Tuesday / May 31

Tuesday / May 31

EU bans Russian oil - partially
European Union leaders said they had agreed on Monday to cut 90% of oil imports from Russia by the end of this year, resolving an impasse over the bloc's toughest sanction yet on Moscow since the invasion of Ukraine three months ago.
Diplomats said the agreement would clear the way for other elements of a sixth package of EU sanctions on Russia to take effect, including cutting Russia's biggest bank, Sberbank from the SWIFT messaging system.
"Agreement to ban export of Russian oil to the EU," said European Council President Charles Michel in a tweet at the end of the first day of a two-day summit of the bloc's 27 leaders.
"This immediately covers more than 2/3 of oil imports from Russia, cutting a huge source of financing for its war machine. Maximum pressure on Russia to end the war," he said.
The leaders agreed that the oil embargo would include exemptions for Hungary -- a landlocked country that relies heavily on crude piped from Russia and which had been the main holdout for a deal -- and others concerned about the economic impact of the move.

* _Recorded data_:

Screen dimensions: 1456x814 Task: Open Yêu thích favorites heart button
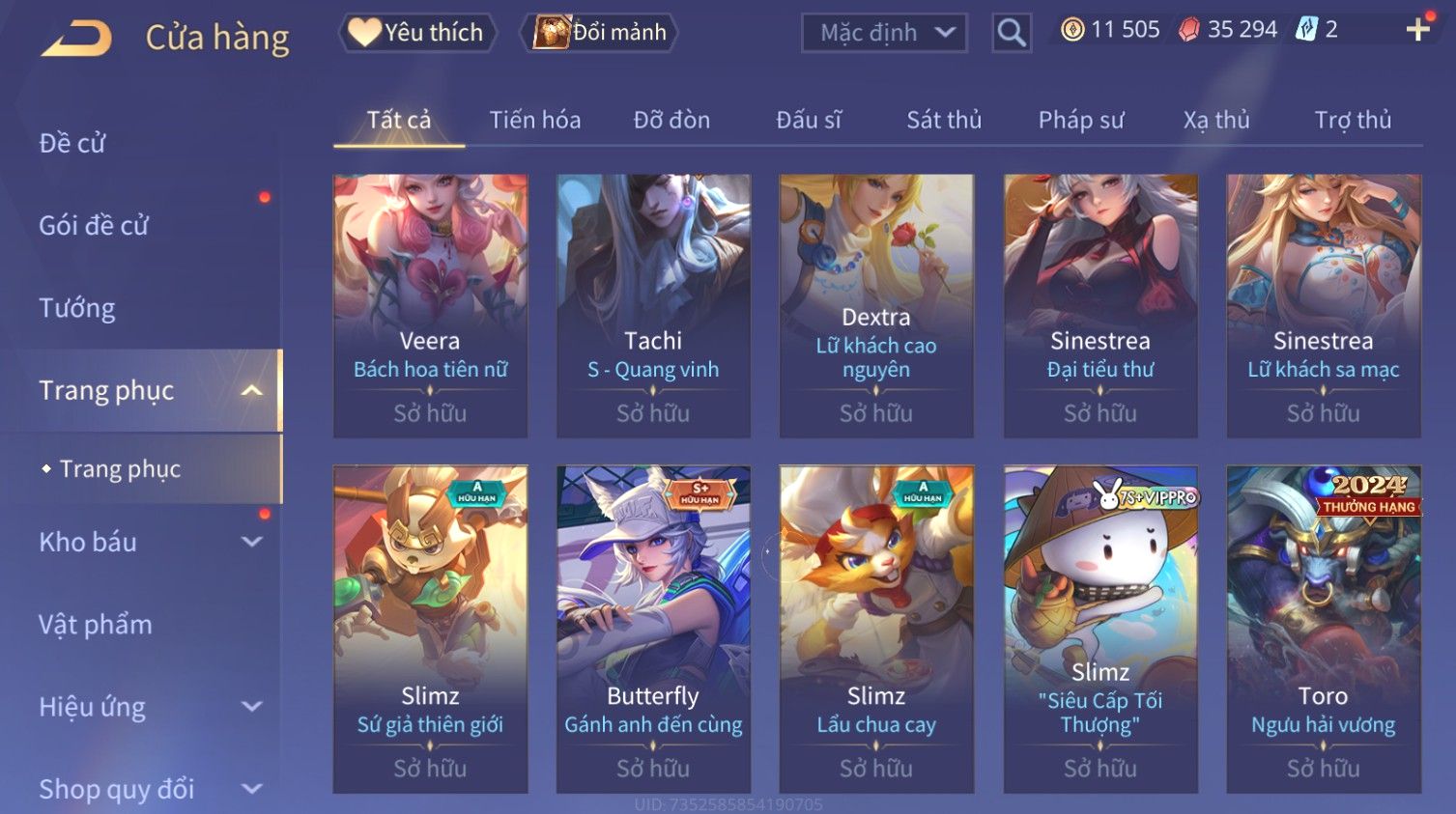417,32
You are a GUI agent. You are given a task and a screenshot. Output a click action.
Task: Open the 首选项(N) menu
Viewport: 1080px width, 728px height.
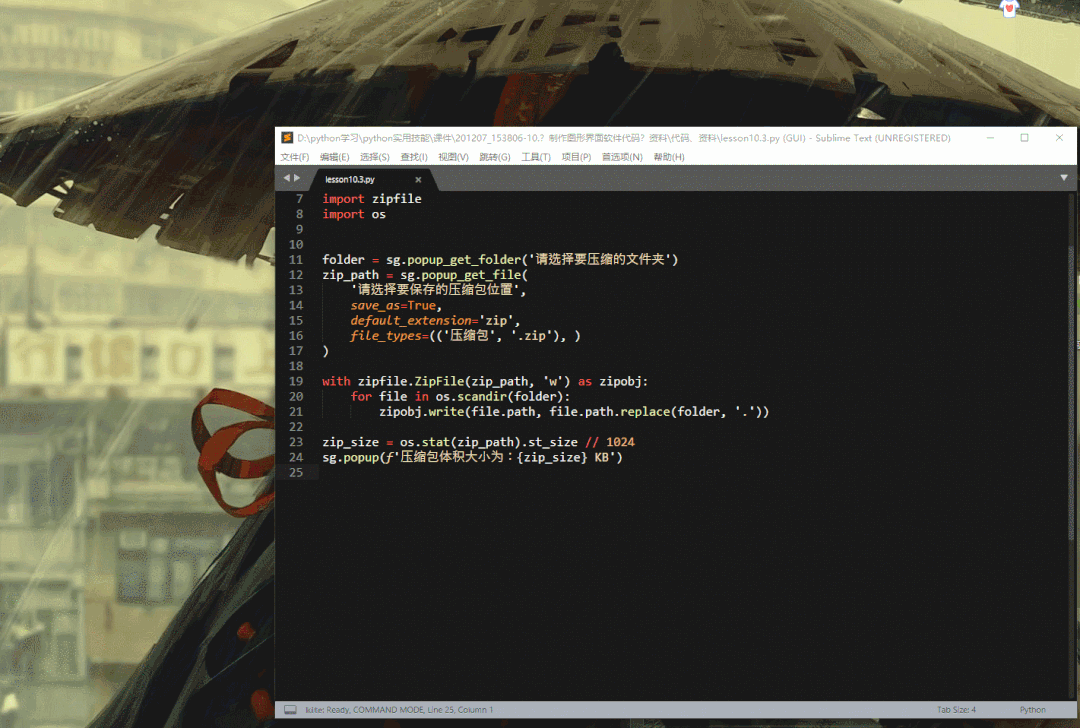click(x=624, y=157)
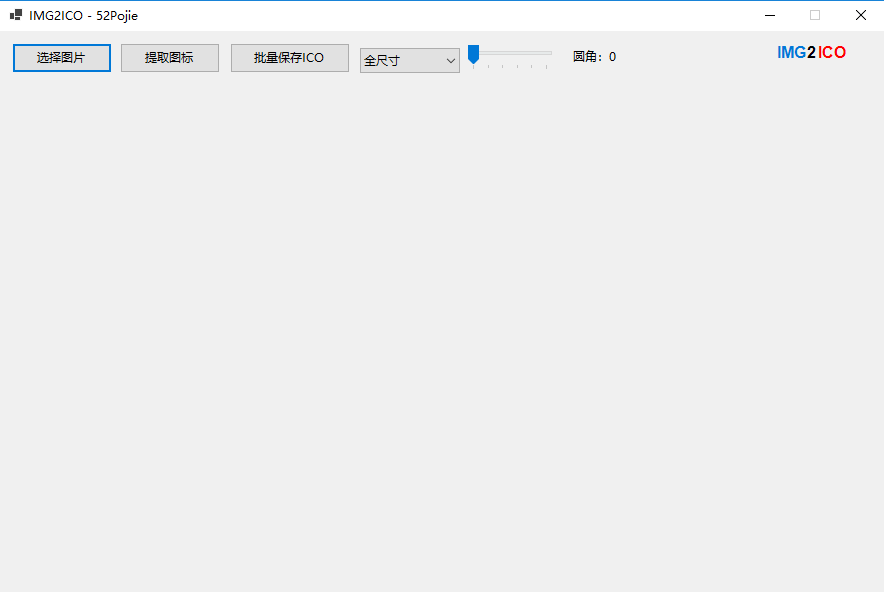The image size is (884, 592).
Task: Click the red ICO text in the logo
Action: point(831,53)
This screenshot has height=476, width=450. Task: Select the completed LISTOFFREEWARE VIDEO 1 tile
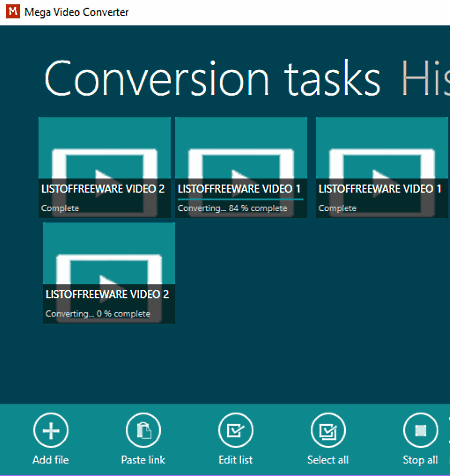(x=382, y=167)
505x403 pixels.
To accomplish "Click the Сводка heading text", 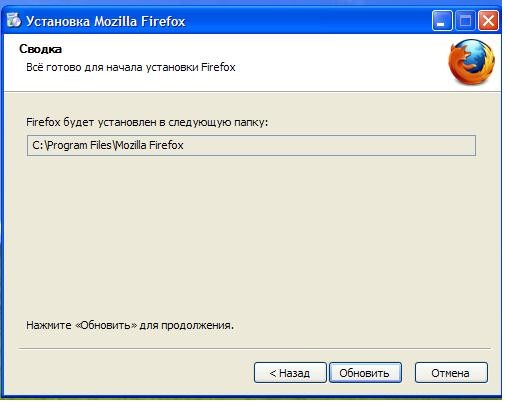I will pyautogui.click(x=40, y=49).
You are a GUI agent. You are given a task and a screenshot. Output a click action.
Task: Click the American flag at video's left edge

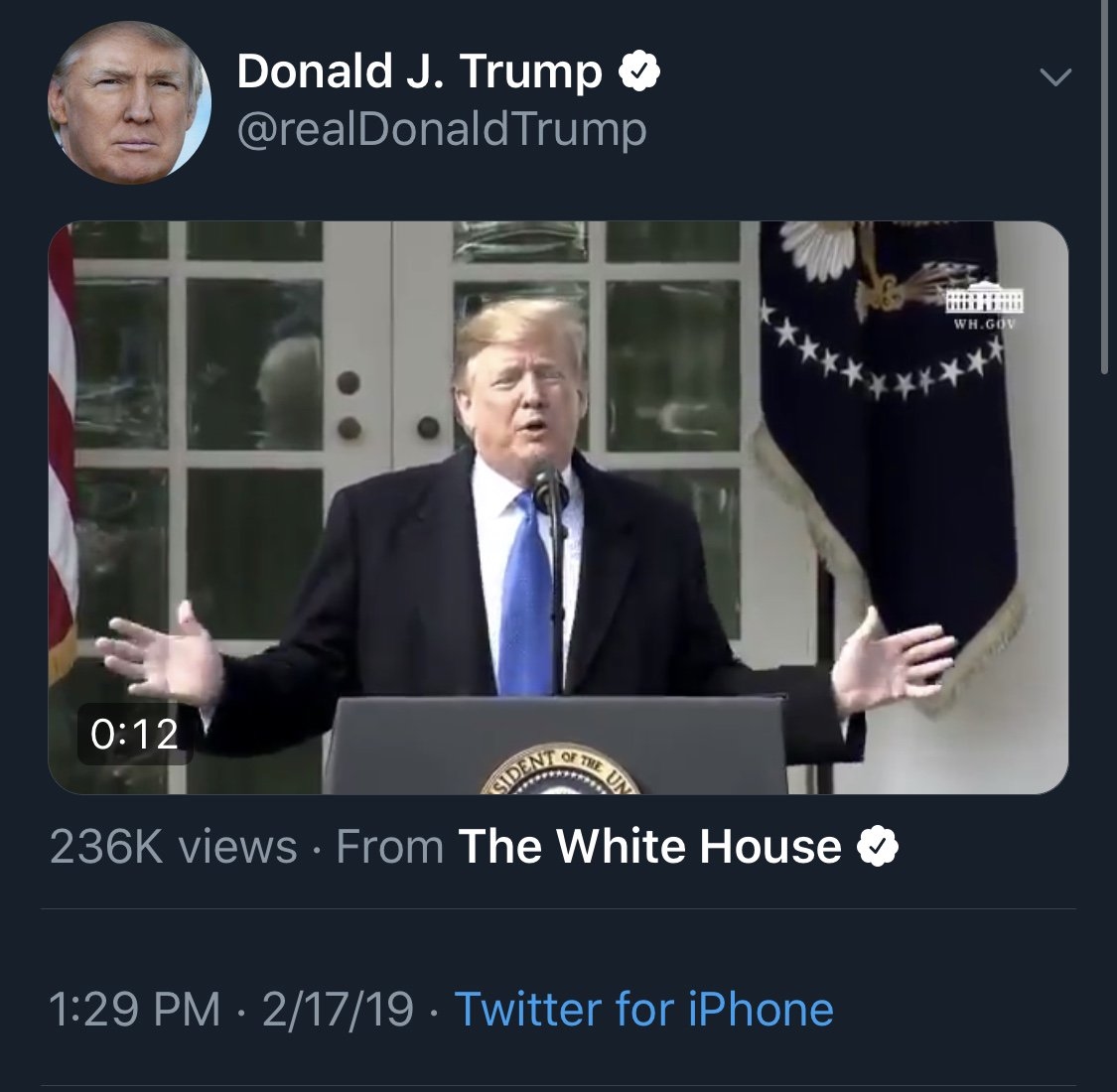click(62, 447)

* _Exercise tasks_:
1) In the news item about the EU oil ban, which landlocked country, described as the main holdout for a deal, was granted an exemption from the embargo?
2) From the news item about the EU oil ban, copy everything from "Diplomats said the" down to "SWIFT messaging system.".

* _Task-by-task answers_:
1) Hungary

2)
Diplomats said the agreement would clear the way for other elements of a sixth package of EU sanctions on Russia to take effect, including cutting Russia's biggest bank, Sberbank from the SWIFT messaging system.